¿Se puede ser poeta y músico y admirar a Nietzsche? Se debe, y la respuesta se llama Jim Morrison. Y no solo al insondable autor de El nacimiento de la tragedia o El anticristo. También a Rimbaud, Ginsberg, Kerouac, Artaud, El Bosco… Todos creadores que no conocieron la división entre vida y obra, entre arte y experiencia. Como Schopenhauer, entendieron que solo el arte es capaz de trascender y superar la tragedia de la existencia. Jim Morrison, el Rey Lagarto, el eterno espíritu de los Doors, murió un 3 de julio de 1971 en París sin tener la más mínima idea de lo que era vivir sin estar permanentemente seducido y alterado (con o sin ayuda de sustancias propiciatorias) por las musas.
Hace 50 años, desesperado por no encontrarlas, convencido de que le habían abandonado definitivamente, dejó este mundo arrollado por la desesperación y la locura. Un epitafio, “según su propio Daimon”, una novia, Pamela, y unos pocos amigos (entre los que se encontraba Agnès Varda) arroparon un bonito aunque castigado cadáver que, desde entonces, reposa en el cementerio Père Lachaise, alimentando el macabro club de los 27, ya inaugurado por Brian Jones, Janis Joplin y Jimi Hendrix, y convirtiéndose en lugar de peregrinación para los espíritus libres que brotan, como él, en cada generación.
“Morrison comprende que ser poeta supone mucho más que escribir poemas. Exige un compromiso con la vida y la muerte, lo cual implica mucho dolor. Es despertarse cada mañana con una fiebre altísima que solo la muerte puede extinguir, y, aun así, estar convencido de que ese sufrimiento lleva consigo una recompensa única: el precio de la aniquilación del cuerpo por la explosión de la luz mental”, señala Alberto Manzano en Jim Morrison, cuando la música acabe apaga las luces (Cúpula), una nueva entrega de este crítico e historiador del rock que, como viene siendo habitual en sus rigurosos trabajos, recorre la peripecia vital de nuestro protagonista acompañándola de las letras (tan inseparables de sus propia piel) que incluyó en álbumes como Strange Days, Waiting for the Sun, The Soft Parade, Morrison Hotel, L. A. Woman o An American Prayer.

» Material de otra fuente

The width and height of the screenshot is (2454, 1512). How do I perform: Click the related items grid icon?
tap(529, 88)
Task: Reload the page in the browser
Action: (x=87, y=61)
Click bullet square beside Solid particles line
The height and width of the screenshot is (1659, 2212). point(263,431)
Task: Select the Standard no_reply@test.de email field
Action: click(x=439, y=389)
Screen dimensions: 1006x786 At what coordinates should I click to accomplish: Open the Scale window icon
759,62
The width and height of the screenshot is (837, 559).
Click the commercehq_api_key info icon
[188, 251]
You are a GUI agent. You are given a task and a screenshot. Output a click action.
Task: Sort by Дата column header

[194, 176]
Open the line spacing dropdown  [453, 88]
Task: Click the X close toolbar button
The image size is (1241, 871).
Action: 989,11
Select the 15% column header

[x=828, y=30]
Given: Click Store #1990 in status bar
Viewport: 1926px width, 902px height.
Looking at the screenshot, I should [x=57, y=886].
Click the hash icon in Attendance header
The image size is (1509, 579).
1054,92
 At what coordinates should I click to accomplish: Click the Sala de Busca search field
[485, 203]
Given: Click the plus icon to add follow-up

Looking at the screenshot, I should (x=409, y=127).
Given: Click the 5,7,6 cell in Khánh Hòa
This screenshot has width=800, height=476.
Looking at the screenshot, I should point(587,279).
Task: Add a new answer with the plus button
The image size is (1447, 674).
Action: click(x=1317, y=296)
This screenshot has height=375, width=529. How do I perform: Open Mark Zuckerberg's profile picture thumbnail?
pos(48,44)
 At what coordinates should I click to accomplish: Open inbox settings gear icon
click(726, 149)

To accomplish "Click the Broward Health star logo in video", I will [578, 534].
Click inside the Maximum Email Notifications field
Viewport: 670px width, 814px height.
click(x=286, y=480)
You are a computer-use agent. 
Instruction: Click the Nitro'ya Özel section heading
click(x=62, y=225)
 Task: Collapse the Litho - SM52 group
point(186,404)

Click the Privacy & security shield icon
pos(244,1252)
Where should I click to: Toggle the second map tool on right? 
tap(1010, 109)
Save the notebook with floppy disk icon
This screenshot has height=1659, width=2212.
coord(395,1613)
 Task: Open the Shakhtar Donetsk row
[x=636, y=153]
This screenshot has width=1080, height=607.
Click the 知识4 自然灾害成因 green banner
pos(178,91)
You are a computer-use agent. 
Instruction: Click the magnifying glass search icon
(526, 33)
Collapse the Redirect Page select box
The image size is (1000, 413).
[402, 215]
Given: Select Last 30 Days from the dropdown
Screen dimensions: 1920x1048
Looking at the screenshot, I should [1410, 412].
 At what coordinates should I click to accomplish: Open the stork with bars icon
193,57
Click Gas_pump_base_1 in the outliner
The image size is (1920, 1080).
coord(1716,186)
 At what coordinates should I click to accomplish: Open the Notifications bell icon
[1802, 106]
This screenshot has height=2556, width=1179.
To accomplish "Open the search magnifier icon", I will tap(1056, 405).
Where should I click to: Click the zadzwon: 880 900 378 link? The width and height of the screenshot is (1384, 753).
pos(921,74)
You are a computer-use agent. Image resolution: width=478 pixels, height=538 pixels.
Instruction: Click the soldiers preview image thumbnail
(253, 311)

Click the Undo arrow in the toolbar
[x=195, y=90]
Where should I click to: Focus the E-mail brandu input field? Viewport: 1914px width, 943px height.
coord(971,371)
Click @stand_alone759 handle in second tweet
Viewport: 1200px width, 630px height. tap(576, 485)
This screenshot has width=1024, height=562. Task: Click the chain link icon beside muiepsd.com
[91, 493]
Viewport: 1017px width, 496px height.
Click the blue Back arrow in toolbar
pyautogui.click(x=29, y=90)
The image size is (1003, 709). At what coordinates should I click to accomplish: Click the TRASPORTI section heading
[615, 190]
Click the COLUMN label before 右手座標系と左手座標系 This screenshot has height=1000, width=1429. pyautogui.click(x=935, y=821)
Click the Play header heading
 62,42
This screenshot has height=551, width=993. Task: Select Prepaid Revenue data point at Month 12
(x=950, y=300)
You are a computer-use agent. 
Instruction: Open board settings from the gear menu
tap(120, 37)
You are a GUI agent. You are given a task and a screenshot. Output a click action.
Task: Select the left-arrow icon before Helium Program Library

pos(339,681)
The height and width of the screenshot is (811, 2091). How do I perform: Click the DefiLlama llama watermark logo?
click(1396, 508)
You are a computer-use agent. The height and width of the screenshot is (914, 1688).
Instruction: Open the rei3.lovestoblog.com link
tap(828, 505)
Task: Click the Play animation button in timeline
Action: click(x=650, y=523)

Morrison quería el mundo y lo quería ya. Nada de falsas promesas o de hipotecas a largo plazo. Y lo pagó con su vida. Desesperado por no tener ni una sola señal de su imperiosa demanda
Morrison quería abrir la puerta. Esa puerta de la libertad de pensamiento que a todo el mundo se le abre (aunque sea fugazmente) con veinte años para sentir “la sangre fría y picante” (The Celebration Of The Lizard) de la desinhibición y que con treinta empieza a entornarse inexorable e irremediable para sucumbir a la convencionalidad de los cuarenta. “La puerta es directa, ancha y profunda/Ábrete camino hasta el otro lado” (Break On Through To The Other Side).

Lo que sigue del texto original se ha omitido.